### What the task asks
Write out every row below again, requests included, raising each click coordinate in the answers by 98. Leave the pictures out.

### Rows
** begin **

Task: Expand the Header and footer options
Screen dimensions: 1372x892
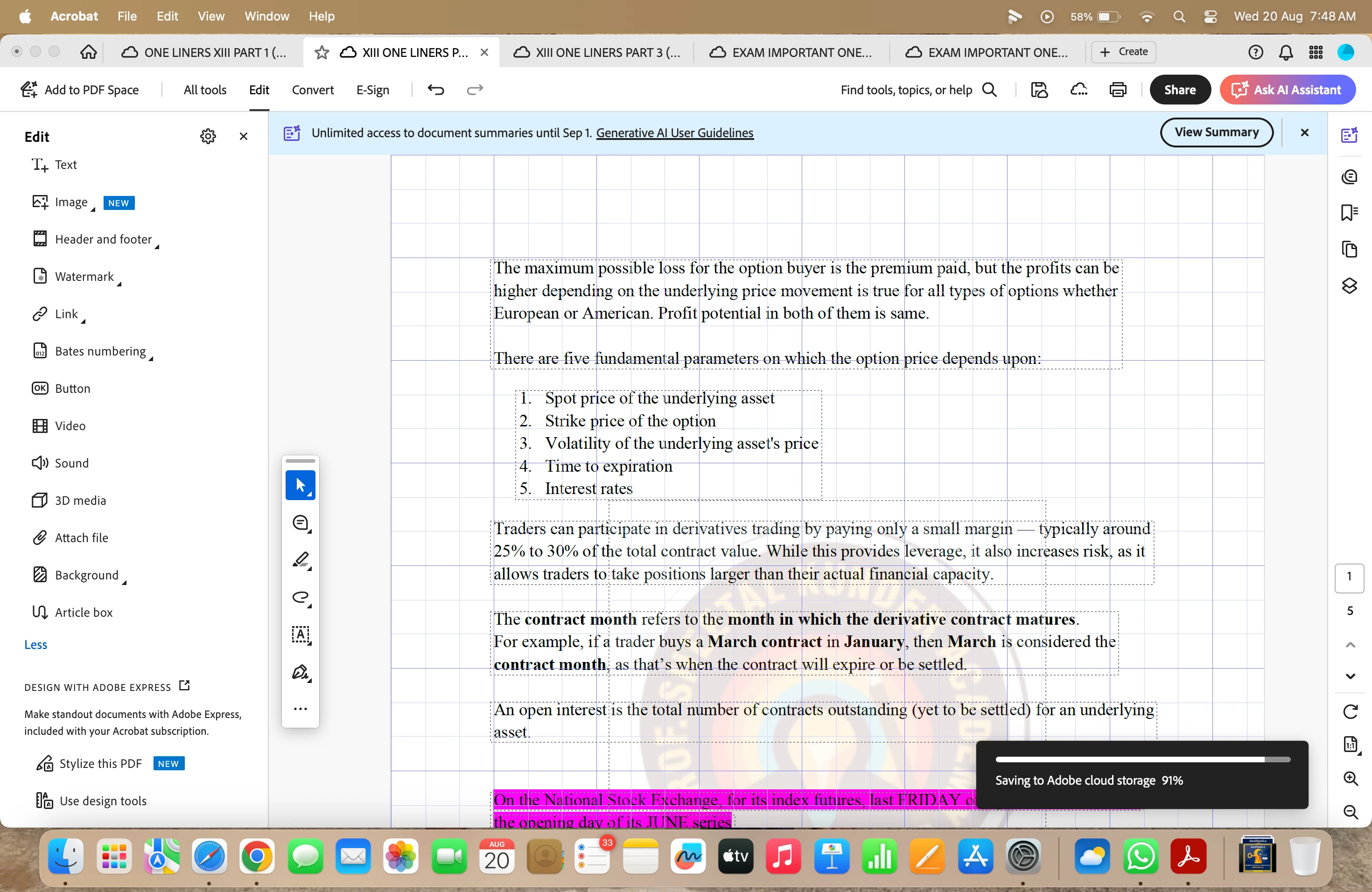Action: click(103, 239)
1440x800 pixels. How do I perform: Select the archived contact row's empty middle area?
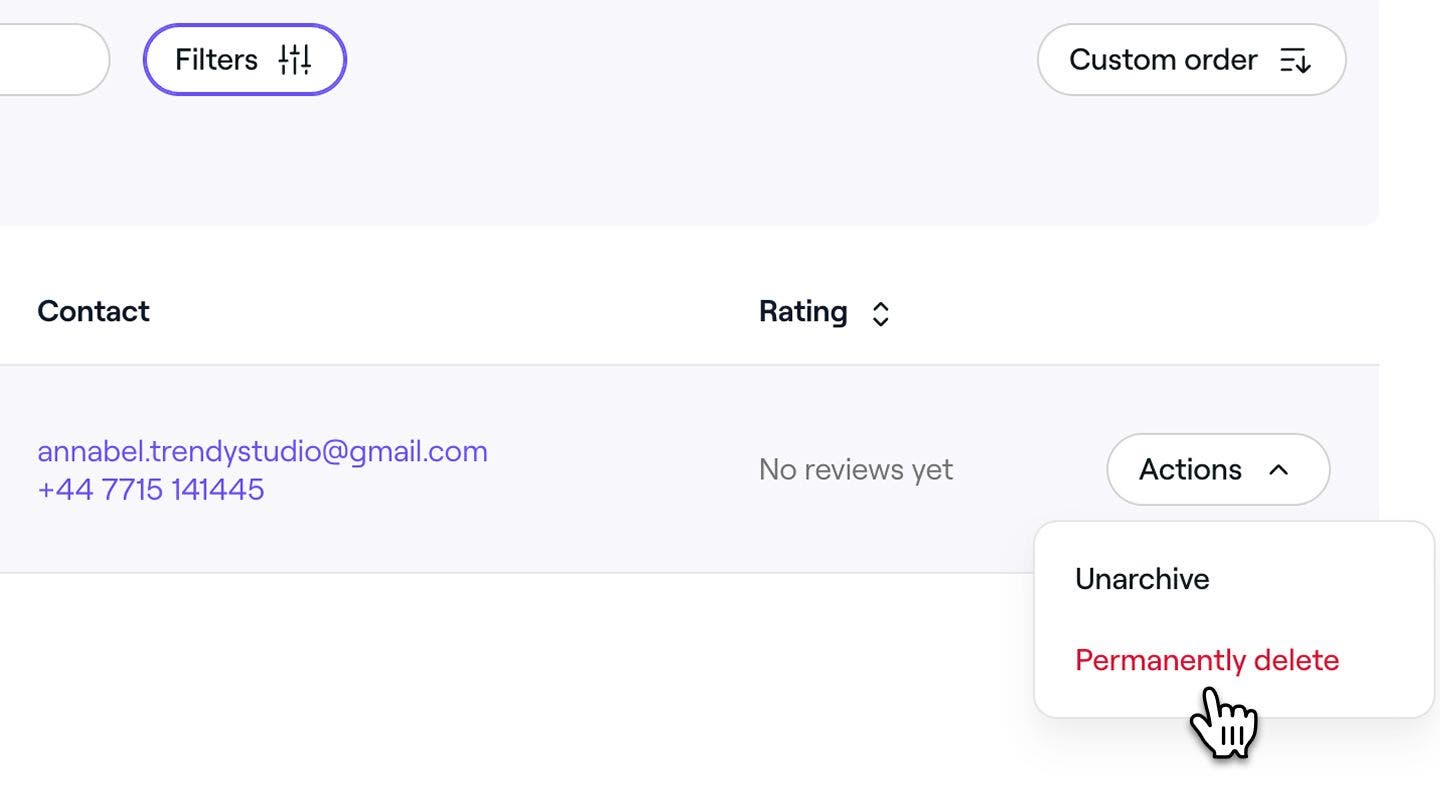pyautogui.click(x=620, y=469)
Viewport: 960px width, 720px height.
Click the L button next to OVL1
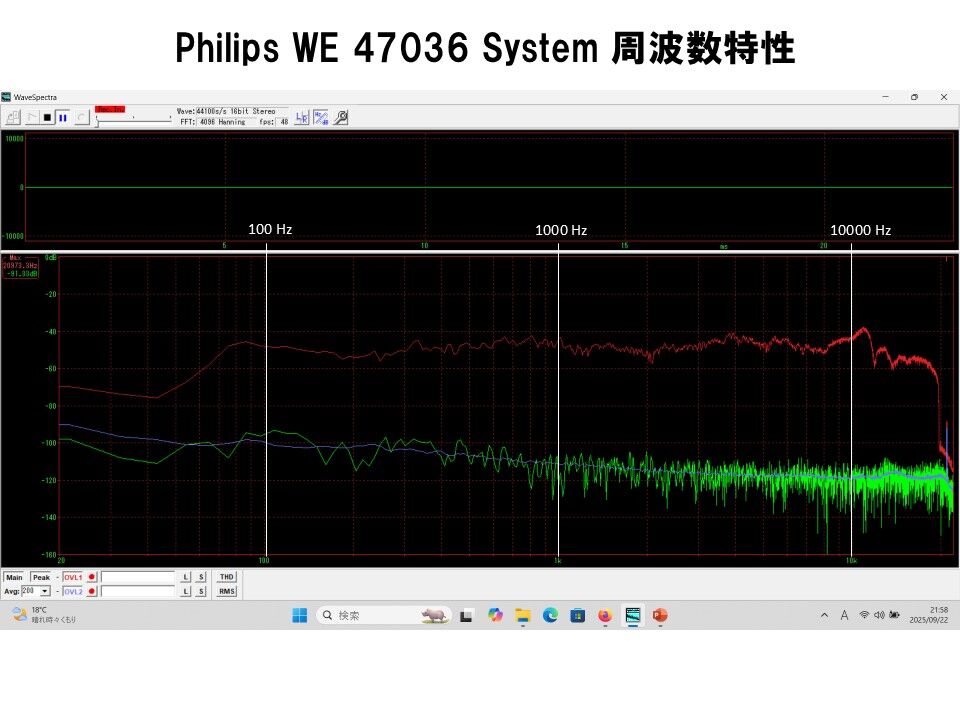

** end **

### Task result
Task: Expand the Header and footer options
Screen dimensions: 1372x892
Action: click(201, 337)
1440x800 pixels. How do I perform: Select the archived contact row's empty middle area?
pyautogui.click(x=718, y=567)
Viewport: 960px width, 720px height.
Click the L button next to OVL1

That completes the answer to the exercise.